Source code for qrl.env.core.probability

'''
Implementation of ProbabilityV0 environment

Author: Jay Shah (@Jayshah25)

Contact: jay.shah@qrlqai.com

License: Apache-2.0
'''
from gymnasium import spaces
import pennylane as qml
from pennylane import numpy as np
import matplotlib.pyplot as plt
import matplotlib.animation as animation
import shutil
from ._base import QuantumEnv


[docs]
class ProbabilityV0(QuantumEnv):
    """
    Probability distribution matching environment for variational quantum circuits.

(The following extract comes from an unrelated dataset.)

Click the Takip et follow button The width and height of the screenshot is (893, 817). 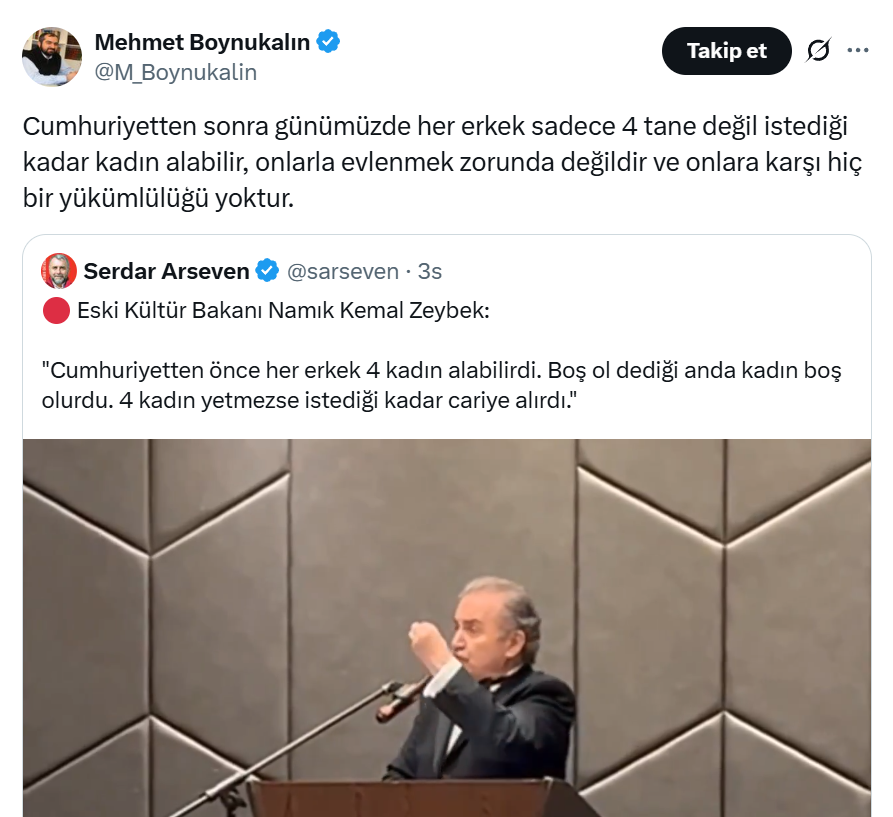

    ``ProbabilityV0`` is a ``gymnasium.Env``-compatible environment that trains a
    parameterized quantum circuit to approximate a target probability distribution
    over computational basis states. The agent optimizes continuous circuit
    parameters so that the measurement statistics of the circuit match a specified
    target distribution.

    This environment is suitable for distribution learning, quantum generative
    modeling, and variational circuit optimization tasks.

    Key properties
    --------------
    - **Action space**: Continuous parameter updates applied to the circuit ansatz.
    - **Observation space**: Probability distribution over ``2**n_qubits`` basis
    states produced by the current circuit.
    - **Reward**: Negative weighted cost combining KL divergence and L2 distance to
    the target distribution, with an additional step penalty.
    - **Termination**: Success when the reward exceeds the specified tolerance or
    truncation at ``max_steps``.

    Visualization
    -------------
    The ``render()`` method animates the evolution of the learned probability
    distribution relative to the target distribution, along with the reward
    trajectory over training steps.

    Input Parameters
    ----------
    n_qubits : int
        Number of qubits in the circuit.
    target_distribution : np.ndarray
        Target probability distribution over computational basis states.
    ansatz : callable or None
        Custom parameterized circuit ansatz. If ``None``, a default RY-based ansatz
        is used.
    max_steps : int
        Maximum number of optimization steps per episode.
    tolerance : float
        Reward threshold for early termination.
    alpha : float
        Weight balancing KL divergence and L2 distance.
    beta : float
        Penalty weight for step count.
    ffmpeg : bool
        Whether to use FFmpeg when saving animations.

    See Also
    --------
    :doc:`tutorials/probability`
        Tutorial on probability distribution learning with variational circuits.

    """
    def __init__(self, 
                 n_qubits: int,
                 target_distribution: np.ndarray,
                 ansatz=None,**kwargs):
        super(ProbabilityV0, self).__init__()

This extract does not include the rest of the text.